▶ **Page text**:
================

QUEBEC CITY, June 8 (Reuters) - Leaders of the Group of Seven rich nations are set to clash with a combative U.S. President Donald Trump on Friday when they pressure him to lift sanctions on steel and aluminum they fear could lead to a trade war.
The confrontation threatens to rupture a body that during its 43-year history has traditionally sought to find consensus on the economy and other issues.
Trump, who aides say has little interest in multilateralism, twice attacked Canadian Prime Minister Justin Trudeau on Twitter on Thursday and officials concede the mood is likely to be exceptionally tense.
“There will be some serious disagreements on a lot of things,” a Canadian official told reporters late on Thursday.
Although Trump says the tariffs are necessary to protect U.S. industry, Canada and the European Union have denounced them as illegal and are preparing retaliatory measures.
French President Emmanuel Macron said on Thursday leaders needed to be civil at the summit but he is clearly losing patience with the U.S. President, suggesting the other six members of the G7 could form their own grouping if necessary.
British Prime Minister Theresa May took a more measured tone, telling reporters she wanted the European Union to use restraint in its retaliation to the U.S. tariffs and that the response must be proportionate and legal.
Trump showed no sign of backing down on Thursday, first taking to Twitter to accuse both France and Canada of imposing massive tariffs on U.S. goods and then accusing Trudeau of “being so indignant.”

================

▶ **Material**:
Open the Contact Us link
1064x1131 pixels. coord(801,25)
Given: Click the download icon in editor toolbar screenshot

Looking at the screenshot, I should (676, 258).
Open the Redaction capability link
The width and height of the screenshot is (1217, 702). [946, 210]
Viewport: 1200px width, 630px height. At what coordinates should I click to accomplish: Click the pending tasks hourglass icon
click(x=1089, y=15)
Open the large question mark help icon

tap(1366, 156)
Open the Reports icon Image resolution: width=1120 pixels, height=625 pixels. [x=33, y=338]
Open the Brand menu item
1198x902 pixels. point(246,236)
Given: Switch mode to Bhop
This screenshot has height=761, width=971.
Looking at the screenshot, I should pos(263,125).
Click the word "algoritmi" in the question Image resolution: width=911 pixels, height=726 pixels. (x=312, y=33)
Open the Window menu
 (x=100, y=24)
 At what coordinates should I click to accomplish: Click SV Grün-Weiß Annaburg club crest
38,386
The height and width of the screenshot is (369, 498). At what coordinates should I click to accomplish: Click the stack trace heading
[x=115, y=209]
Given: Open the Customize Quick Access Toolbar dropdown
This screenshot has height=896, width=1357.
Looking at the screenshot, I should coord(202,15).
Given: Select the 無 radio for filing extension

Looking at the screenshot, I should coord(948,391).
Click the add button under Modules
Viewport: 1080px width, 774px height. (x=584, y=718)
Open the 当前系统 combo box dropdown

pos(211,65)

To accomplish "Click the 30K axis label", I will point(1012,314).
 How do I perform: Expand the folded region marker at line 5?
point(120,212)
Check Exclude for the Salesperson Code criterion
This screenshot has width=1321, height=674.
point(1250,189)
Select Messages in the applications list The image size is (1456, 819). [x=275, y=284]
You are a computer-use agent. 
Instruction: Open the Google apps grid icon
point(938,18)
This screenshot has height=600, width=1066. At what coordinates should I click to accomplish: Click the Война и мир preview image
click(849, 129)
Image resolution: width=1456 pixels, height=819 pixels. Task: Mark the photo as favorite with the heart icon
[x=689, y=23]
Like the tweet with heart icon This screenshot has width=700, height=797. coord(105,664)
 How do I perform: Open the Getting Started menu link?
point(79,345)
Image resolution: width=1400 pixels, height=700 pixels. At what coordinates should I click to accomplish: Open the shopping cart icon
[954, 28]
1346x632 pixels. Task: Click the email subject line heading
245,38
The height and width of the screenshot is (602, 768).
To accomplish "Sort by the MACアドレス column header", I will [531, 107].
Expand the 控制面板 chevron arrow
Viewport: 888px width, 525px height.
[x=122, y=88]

================

▶ **Given problem 1**: In the G7 summit report, what did Emmanuel Macron suggest the other six G7 members could do?
▶ **Given problem 2**: Echo the G7 summit report word for word, from "Trump, who aides" to "grouping if necessary.".
▶ **Given problem 3**: Name every person mentioned by name in the G7 summit report.

▶ **Solution 1**: Form their own grouping if necessary.

▶ **Solution 2**:
Trump, who aides say has little interest in multilateralism, twice attacked Canadian Prime Minister Justin Trudeau on Twitter on Thursday and officials concede the mood is likely to be exceptionally tense.
“There will be some serious disagreements on a lot of things,” a Canadian official told reporters late on Thursday.
Although Trump says the tariffs are necessary to protect U.S. industry, Canada and the European Union have denounced them as illegal and are preparing retaliatory measures.
French President Emmanuel Macron said on Thursday leaders needed to be civil at the summit but he is clearly losing patience with the U.S. President, suggesting the other six members of the G7 could form their own grouping if necessary.

▶ **Solution 3**: Donald Trump, Justin Trudeau, Emmanuel Macron, Theresa May